On the heels of last month’s announcement by Toyota and Nissan that the two silverbacks of the Japanese auto industry will, for the first time ever, team up to produce hybrid gas-electric automotive engines, comes today’s shocker by Toyota that it plans to have only hybrid engines in ALL of its cars by 2012.
This news, coupled with the Toyota-Nissan alliance, is sure to send shock waves through the U.S. auto industry. The Detroit automakers have been downplaying hybrid engines and focusing their R&D efforts on fuel cell technology, which may take longer than ten years to move into widespread availability.
On the fuel cell front, GM’s prototype car using fuel cells and electronic “drive-by-wire” technology, Hy-wire, could use a new name. After all, this is a major new technology that could completely revolutionize the automotive world and eventually lead to a serious reduction in greenhouse gas emissions; shouldn’t the name of this breakthrough driving experience capitalize on the emotional implications of such a revolution?

Collection entries:
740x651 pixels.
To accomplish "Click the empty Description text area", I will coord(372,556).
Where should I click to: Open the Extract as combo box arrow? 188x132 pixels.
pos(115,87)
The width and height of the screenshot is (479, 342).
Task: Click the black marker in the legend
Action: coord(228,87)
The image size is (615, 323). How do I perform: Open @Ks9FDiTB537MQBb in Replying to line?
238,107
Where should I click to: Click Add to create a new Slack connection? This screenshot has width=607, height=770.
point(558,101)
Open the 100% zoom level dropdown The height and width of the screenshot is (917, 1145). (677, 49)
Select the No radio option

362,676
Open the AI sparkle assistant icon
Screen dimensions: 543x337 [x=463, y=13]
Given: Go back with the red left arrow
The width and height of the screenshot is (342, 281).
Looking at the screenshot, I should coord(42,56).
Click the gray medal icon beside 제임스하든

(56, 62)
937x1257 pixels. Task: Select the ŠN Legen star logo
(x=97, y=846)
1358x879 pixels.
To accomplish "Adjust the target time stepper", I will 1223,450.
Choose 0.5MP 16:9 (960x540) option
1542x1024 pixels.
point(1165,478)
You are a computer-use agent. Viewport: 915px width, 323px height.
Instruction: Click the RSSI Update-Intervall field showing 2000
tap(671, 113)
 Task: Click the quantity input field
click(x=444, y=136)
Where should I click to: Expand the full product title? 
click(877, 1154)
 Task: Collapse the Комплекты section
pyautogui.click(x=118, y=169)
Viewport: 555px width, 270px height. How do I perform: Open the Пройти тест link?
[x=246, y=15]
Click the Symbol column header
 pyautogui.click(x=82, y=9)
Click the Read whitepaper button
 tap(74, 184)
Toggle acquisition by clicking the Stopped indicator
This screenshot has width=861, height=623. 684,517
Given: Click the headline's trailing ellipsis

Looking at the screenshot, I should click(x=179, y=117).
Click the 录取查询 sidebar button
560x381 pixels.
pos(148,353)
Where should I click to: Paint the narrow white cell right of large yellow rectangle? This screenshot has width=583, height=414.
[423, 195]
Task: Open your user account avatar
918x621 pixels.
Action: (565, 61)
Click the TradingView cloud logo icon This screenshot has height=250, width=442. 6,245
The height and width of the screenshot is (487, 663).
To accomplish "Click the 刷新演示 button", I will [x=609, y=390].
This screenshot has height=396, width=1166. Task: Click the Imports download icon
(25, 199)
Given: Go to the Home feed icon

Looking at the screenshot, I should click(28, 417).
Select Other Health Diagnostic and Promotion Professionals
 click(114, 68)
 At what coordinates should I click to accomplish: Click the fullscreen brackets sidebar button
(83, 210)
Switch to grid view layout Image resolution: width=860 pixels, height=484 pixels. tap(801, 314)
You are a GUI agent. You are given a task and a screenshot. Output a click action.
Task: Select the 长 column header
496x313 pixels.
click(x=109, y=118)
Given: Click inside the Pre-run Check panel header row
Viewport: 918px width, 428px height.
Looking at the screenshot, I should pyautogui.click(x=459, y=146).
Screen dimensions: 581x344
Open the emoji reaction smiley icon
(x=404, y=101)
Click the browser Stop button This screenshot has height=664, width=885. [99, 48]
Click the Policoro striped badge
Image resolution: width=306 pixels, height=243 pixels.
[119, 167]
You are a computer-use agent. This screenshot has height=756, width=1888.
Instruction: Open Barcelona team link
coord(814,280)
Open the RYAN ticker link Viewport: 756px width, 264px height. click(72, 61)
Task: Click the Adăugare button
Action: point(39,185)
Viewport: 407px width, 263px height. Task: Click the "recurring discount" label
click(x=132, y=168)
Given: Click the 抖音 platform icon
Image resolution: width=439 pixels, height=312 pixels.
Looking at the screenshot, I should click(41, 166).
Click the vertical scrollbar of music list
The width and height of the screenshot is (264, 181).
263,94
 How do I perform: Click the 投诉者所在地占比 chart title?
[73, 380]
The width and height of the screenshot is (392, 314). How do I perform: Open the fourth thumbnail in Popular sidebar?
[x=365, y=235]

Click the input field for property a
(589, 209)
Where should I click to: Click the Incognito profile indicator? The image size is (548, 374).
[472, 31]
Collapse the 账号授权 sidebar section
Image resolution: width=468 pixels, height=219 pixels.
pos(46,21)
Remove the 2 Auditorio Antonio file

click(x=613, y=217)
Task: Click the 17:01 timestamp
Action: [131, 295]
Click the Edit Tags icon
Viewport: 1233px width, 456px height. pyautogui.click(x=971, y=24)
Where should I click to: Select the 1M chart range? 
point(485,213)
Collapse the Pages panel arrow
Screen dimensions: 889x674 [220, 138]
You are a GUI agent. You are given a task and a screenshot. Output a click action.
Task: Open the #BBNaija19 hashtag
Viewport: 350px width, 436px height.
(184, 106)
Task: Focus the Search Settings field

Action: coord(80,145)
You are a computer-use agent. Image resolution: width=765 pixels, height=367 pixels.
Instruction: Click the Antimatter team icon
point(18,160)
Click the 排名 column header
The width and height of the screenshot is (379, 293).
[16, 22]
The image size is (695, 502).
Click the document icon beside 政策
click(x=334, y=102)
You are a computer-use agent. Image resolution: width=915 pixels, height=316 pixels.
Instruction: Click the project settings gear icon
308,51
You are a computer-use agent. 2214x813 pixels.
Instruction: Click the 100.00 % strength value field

TASK 1:
Condense the paragraph of the hybrid engine article that begins "This news, coupled with the Toyota-Nissan alliance" into a shorter version that keeps its main facts.
TASK 2:
Extend the hybrid engine article with a few more sentences that pick up after its final line.
The entries are separate from the hybrid engine article and are not part of it.

EXPECTED OUTPUT 1:
Together with the Toyota-Nissan alliance, this news will likely shake the U.S. auto industry. Detroit automakers have played down hybrids and put their R&D into fuel cell technology, which may need more than ten years to become widely available.

EXPECTED OUTPUT 2:
Also, it seems risky to couple the innovative propulsion system of the Hy-wire with a new driving mechanism that would effectively force all drivers to abandon everything they know about how to drive and instead learn to drive electronically, giving the X-Box Generation an unfair advantage out on the freeway. This could be a situation developing where, while GM is designing a great lunar rover to be piloted by astronauts and fighter pilots, Toyota and Nissan are covering the earth with hybrid vehicles that the rest of us can drive.